Good luck with your project!

Well that's encouraging and discouraging but good to know. I have only built the GPS module so far. After soldering the battery on I realized that two long leads to one of the caps was shorted and the yellow LED flashed so I don't know if that hurt it. I even soldered the battery last to prevent this but that one lead got by me.

From the youtube videos it seemed like there are a lot of these in the US that mine can talk to so I hope the format's not going away.

The low pass filters don't come with the kit? I bought everything because I hate buying things, building them, then when I'm ready to go I find I need one more part that's going to take 2 weeks to get here.

Will a CB SWR meter help me in building the antenna for it?

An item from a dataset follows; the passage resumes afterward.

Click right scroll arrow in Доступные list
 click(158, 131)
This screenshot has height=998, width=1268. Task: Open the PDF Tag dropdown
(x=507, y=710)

As far as forums go that's exactly what happens: You will ask a simple question and the people will answer in the most complicated way possible not helping. Or they seem to over look the most basic of trouble shooting steps trying to show off their technical knowledge when in reality they look dumb for not checking what is obvious to an experienced user. Many times on Arduino forums people try to tell me the code is bad when there is a simple hardware issue (two wires crossed which is totally obvious from pictures I posted), then they will go into subtopics arguing back and fourth about who's code will work when in reality none of it will work because the hardware is wrong. I often wonder how these people get by in real life when they can't see the practicality of being practical and keeping things simple. These are the people who invented the complex mechanism that flips the entire cassette tape around (techmoan did a video on a 80's Sony? tape player that was so complex and expensive) to get auto reverse when they could have just rotated the head with two moving parts.

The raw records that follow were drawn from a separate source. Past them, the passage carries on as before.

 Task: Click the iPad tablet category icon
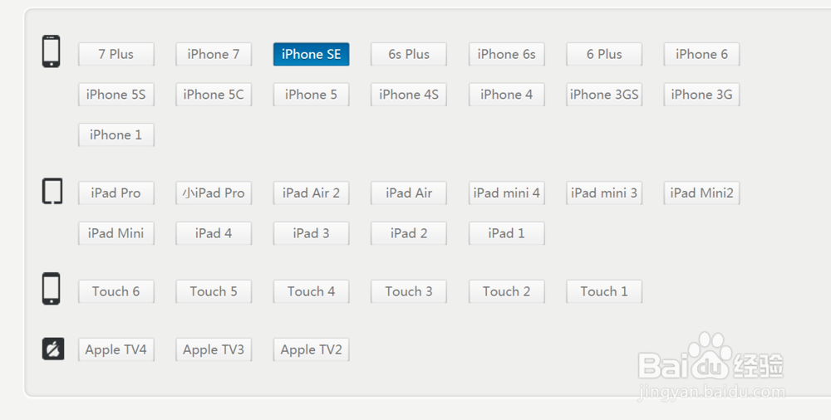point(52,191)
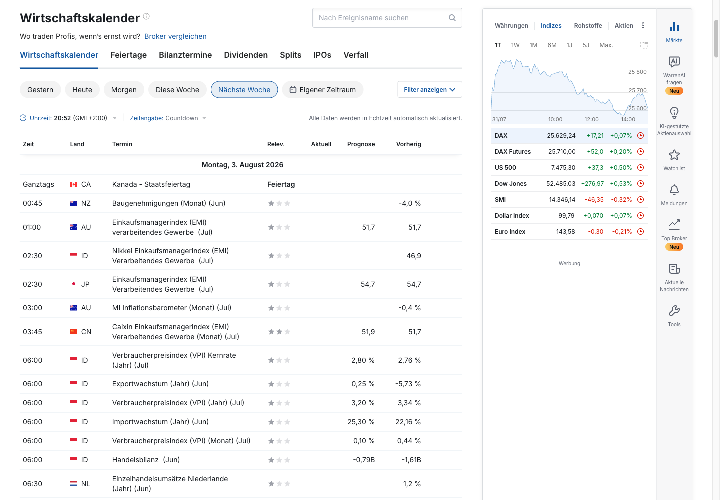Open the WarrenAI fragen icon

tap(674, 62)
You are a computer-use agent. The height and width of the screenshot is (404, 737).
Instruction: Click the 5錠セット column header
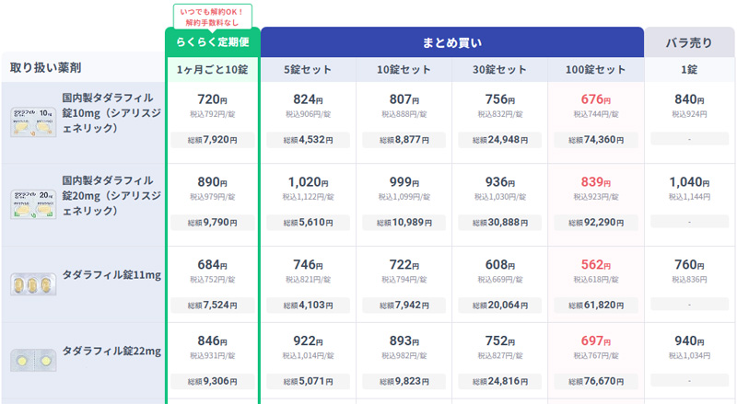[x=309, y=68]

I was trying to figure out the value of the torroids on the main board. I measured the value that is consistant with the number of turns on that torroid but don't know what value the creator of the kit wanted. He has two pages of instructions on winding that one torroid. I went with the simple 1 conductor 25 turn option as it said that works best with the 5watt PA; but now I'm afraid to use it.   

Hope you post again this forum is better then all the other tech forums as there's not a whole lot of BS smarter then you going on. For the record: I don't care whos right, I just want my project to work, if you need me to tell you that you are smarter then me I can do that, lets just get it working!!!